Now George has himself this super weak, super bitter beer. He needs to make it stronger and needs some way to counter the tannins. He probably tried all kinds of sugars but found that Molasses did not completely ferment and added some "back sweetening". It also added in some smoky and burnt tastes, flavors, smells and colors hiding George's "Dirty little tannins"...quite nicely so nicely that he had to use a majority of molasses in the recipe to get the tannins to be covered correctly.

Yeast, A quart for 30 gallons, easy enough. But what kind? I actually wonder if they got some from a nearby brewery or they built up some kind of starter from bread yeast??? (Works in a JOAM ;) ) I would guess that the bread yeast scenario would be closer to the truth. It is possible they had a "house strain" since we know he was also a distiller! We may never know for sure.

My question is how to accurately recreate all this with modern equipment???

We know it has Molasses, cluster hops and was 6 row. (we could even toast some 6 row to make it a bit closer to period) IMO the biggest question is grain quantity, which I think was low for the reasons above, and yeast strain.
 
wait lets get back to the whole "bran" issue. I personally think he meant "brain." as in actual brain.
 
So, playing around in Brewtarget with the numbers on the original recipe, keeping in mind what I believe would be accurate of the recipe, this is what I came up with:

George's "small"

OG: 1.051
FG: 1.013

5.1% ABV

91% Molasses
9% American 6-row (This may need adjusted slightly)

Cluster hops to 60-80 IBU

Slowly raise the grains to boiling, making sure that a protein rest and mash are done on the grains of appropriate times on the way to the boil. Once boiling add Cluster hops until the tannins are more than covered. (I estimate to shoot for 60 IBUs if possible.)

Yeast: Unless I hear differently, I will pitch Bread Yeast onto it much like JOAM. (I suspect with no nutrient or energizer this is going to stop with a higher FG than anticipated.) In honor of the correct amount of yeast per the original recipe...I will make a quart starter.

NOTES:
I think this may also help explain "the notorious wooden teeth". The number's just do not add up right for a "small" beer. I do not think I will try to naturally force carb as George explains to do in his recipe. (That may have worked in his day but I do not want bottle bombs!!!) I will bottle and force carb it with some molasses instead of priming sugar, this should still keep it in the realm of "The Spirit" of the recipe while practicing good brewing. ;)


Thoughts:
I may try to brew this over the 4th of July in a VERY small batch. This is a work in progress. Feel free to blast holes in it or use it as you see fit. Any additional input is appreciated. I got the numbers by knowing the 30 gallons and the 3 gallons of molasses!!! I wonder if George even tried to mash the grain now and if so how was his crush...looking at the numbers and he is calling it a "small"... I think I will mash them as to not be drinking pure molasses hootch...

:mug:
 
Here is the recipe that I developed based on the ingredients provided by Yards brewing.

5 Gallon batch

10.50 lb American Two Row Pale
0.75 lb Black patent
0.60 lb Roasted barley
0.50 lb Chocolate
0.25 lb American Crystal 60L
5 tsp of molasses
Hops:
1.00 oz Chinook [12.0%] (60 min)
0.75 oz Willamette [5.5%] (20 min)
Yeast:
Dry Yeast
 
Yes. I made the recipe and it turned very well. Here are some thoughts on changes I will make next time I brew.
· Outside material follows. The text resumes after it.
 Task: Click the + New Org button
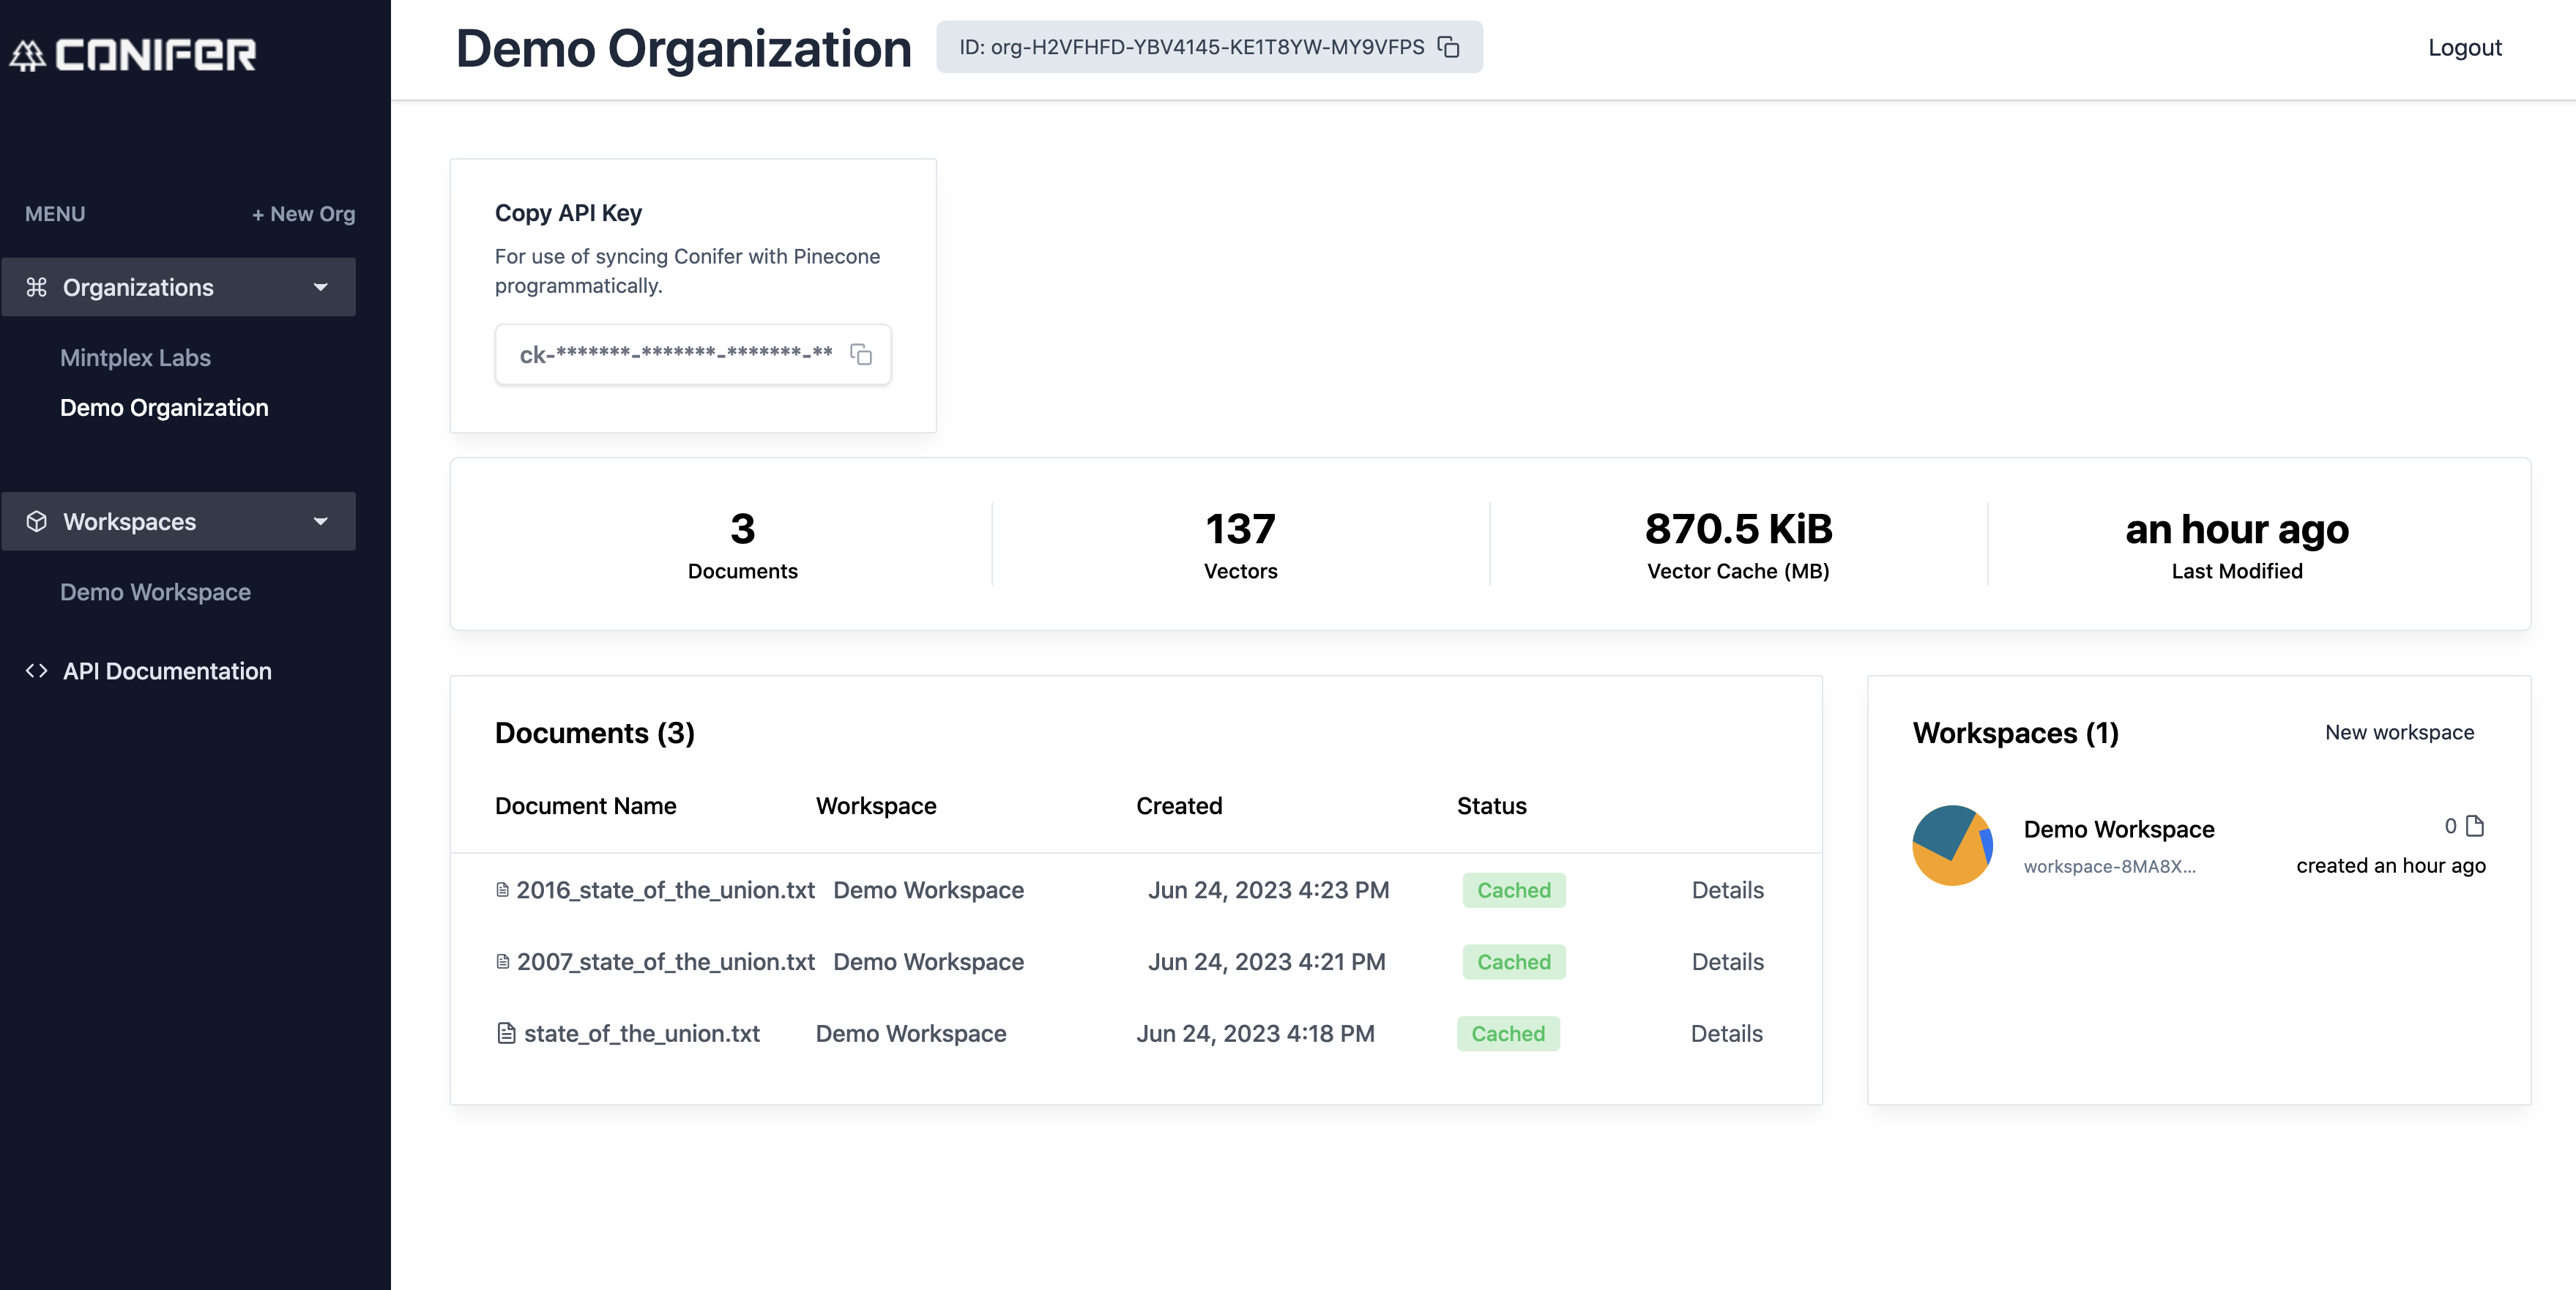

I went back and looked at the recipe and I would't change the grainbill or the hops. It was a good beer from the start and got better with age. However, two things I would change or do differently is Mash at a higher temp to get a little more mouth feel. I would probably mash 154. My original mash temp was 152.
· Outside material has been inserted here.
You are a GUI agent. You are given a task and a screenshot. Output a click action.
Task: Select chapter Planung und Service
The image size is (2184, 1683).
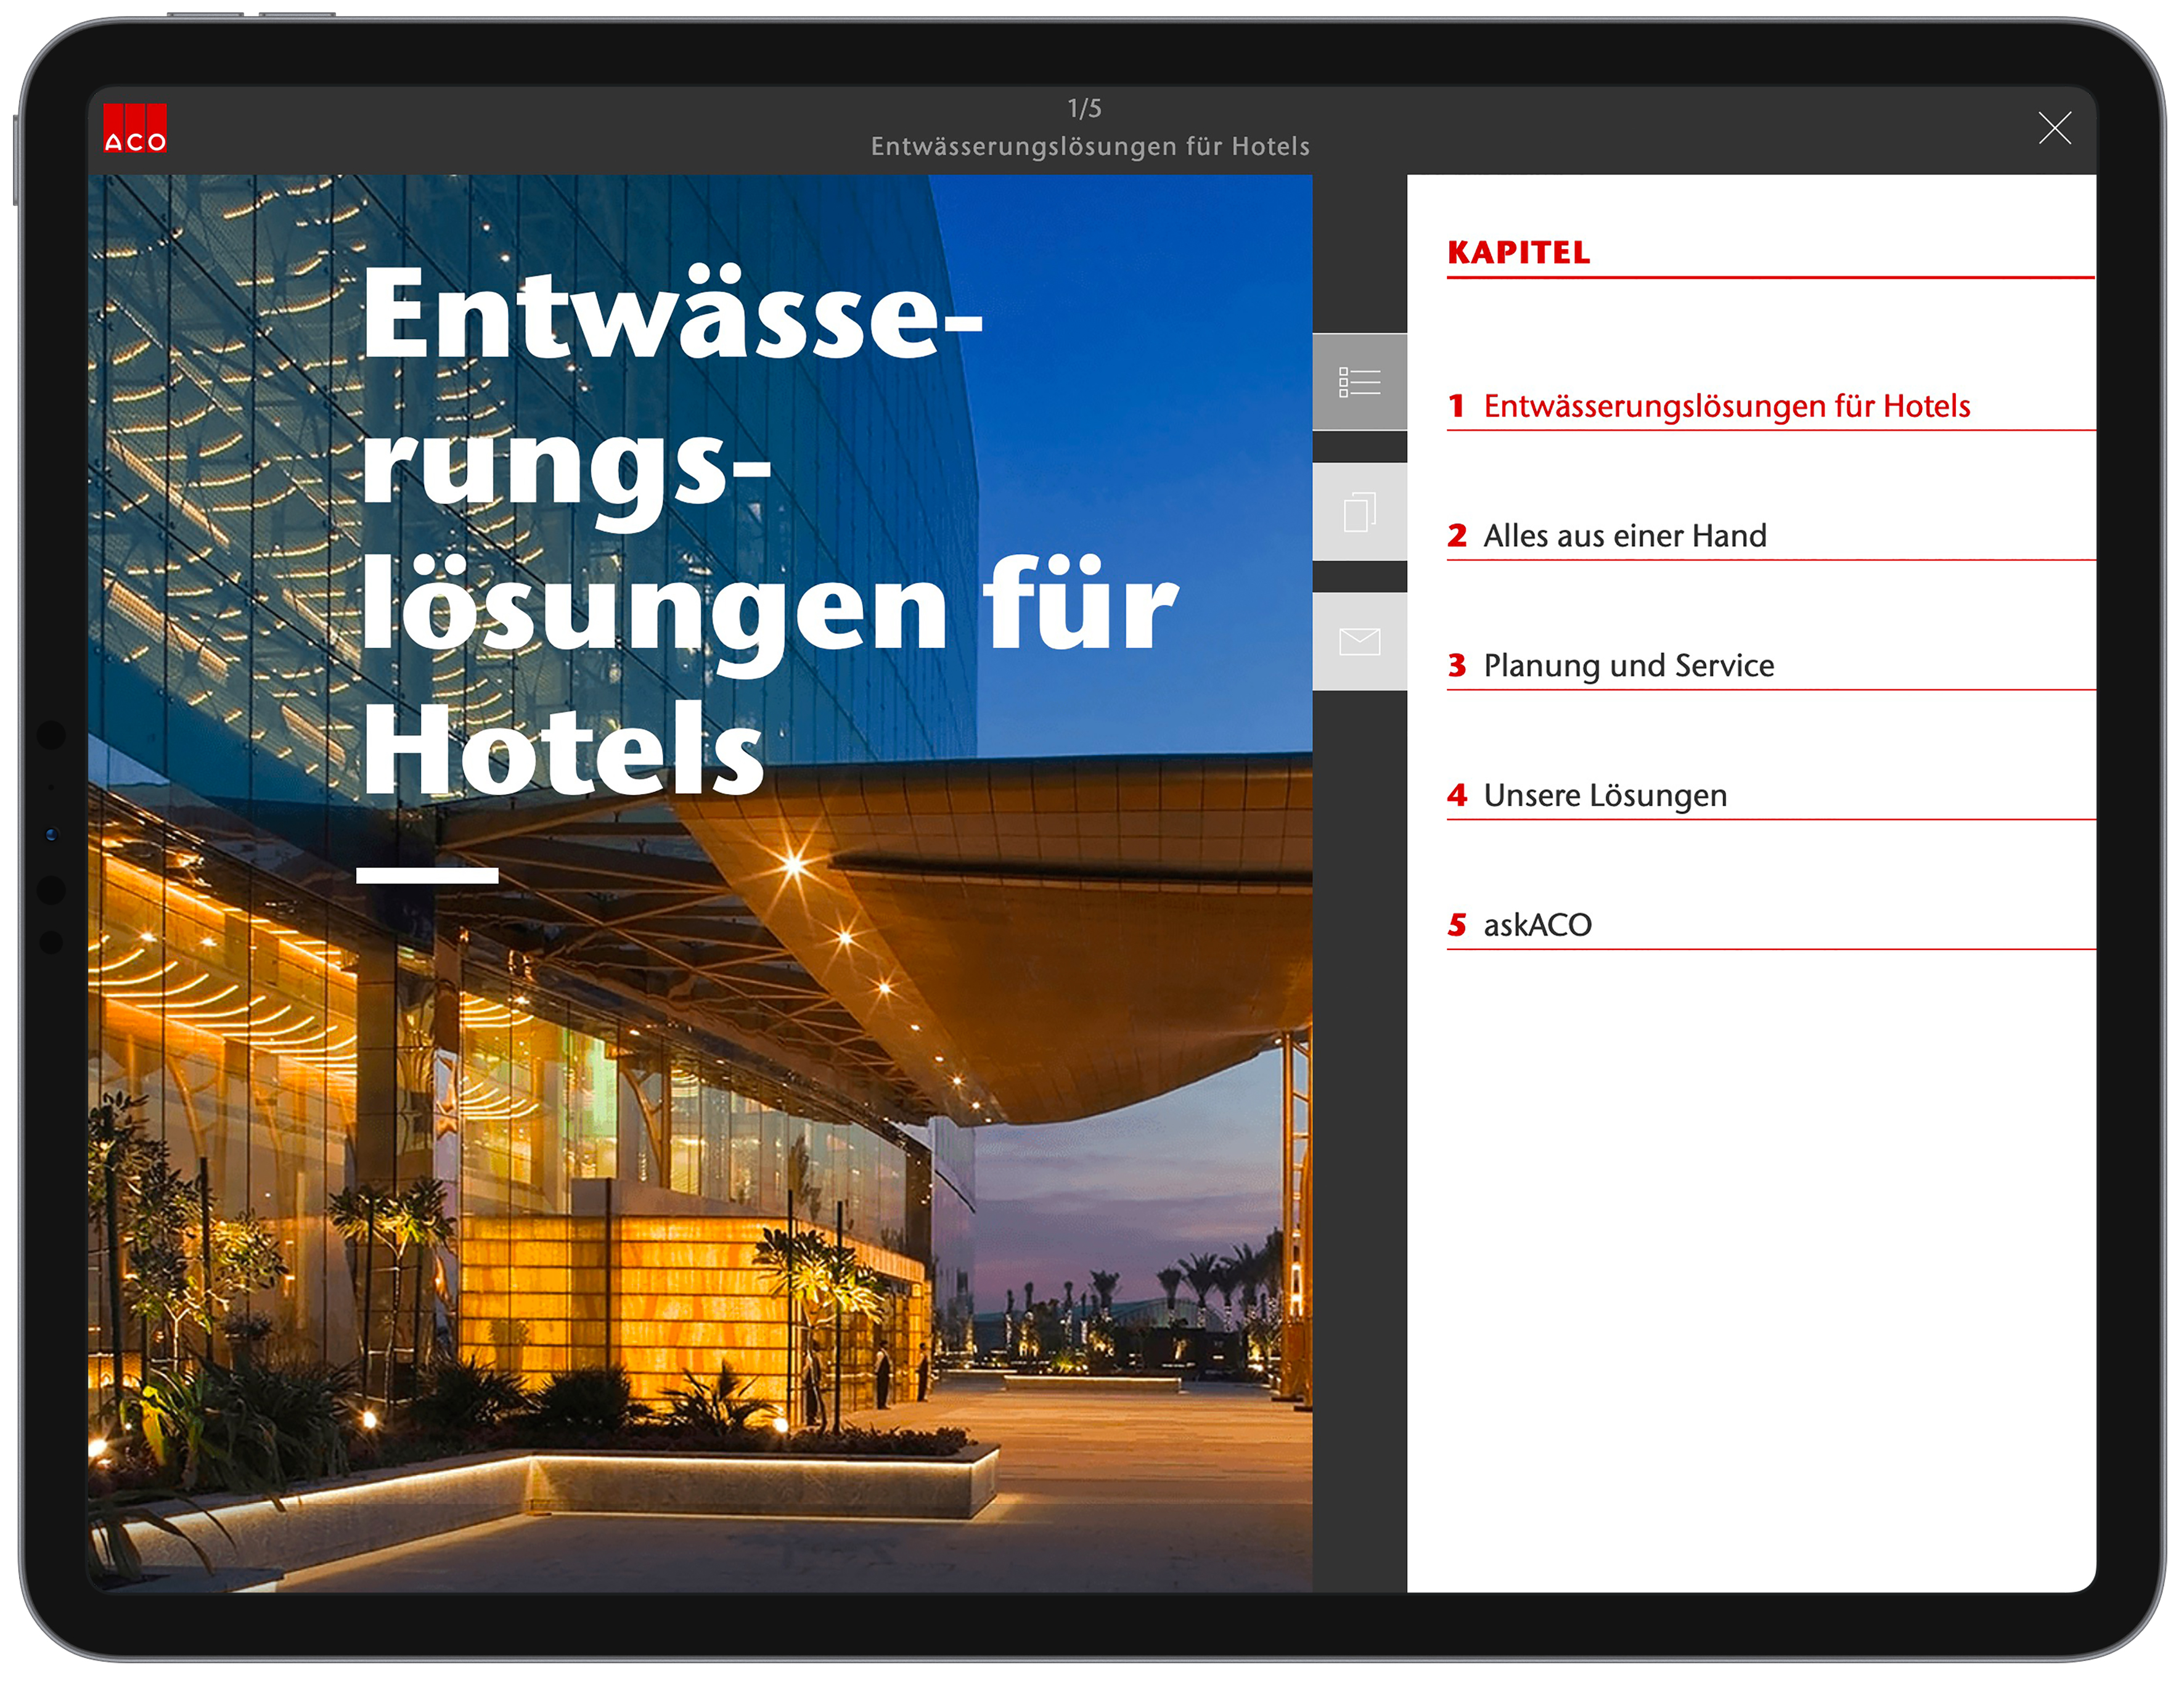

The other thing I would do is for the molasses addition I would pull a quart or two and add the molasses with the wort in a sauce pan and maybe boil it for a a few minutes to mix the molasses in and then add back to the boiling wort. I read somewhere that adding the molasses straight to the wort can cause it to drop to the bottom of the BK.

Also, I used WLP029 however, you could also use WLP001 or US05.
 
wait lets get back to the whole "bran" issue. I personally think he meant "brain." as in actual brain.

This actually makes sense. If Abe Lincoln can be a vampire slayer the ol George was maybe a zombie killer.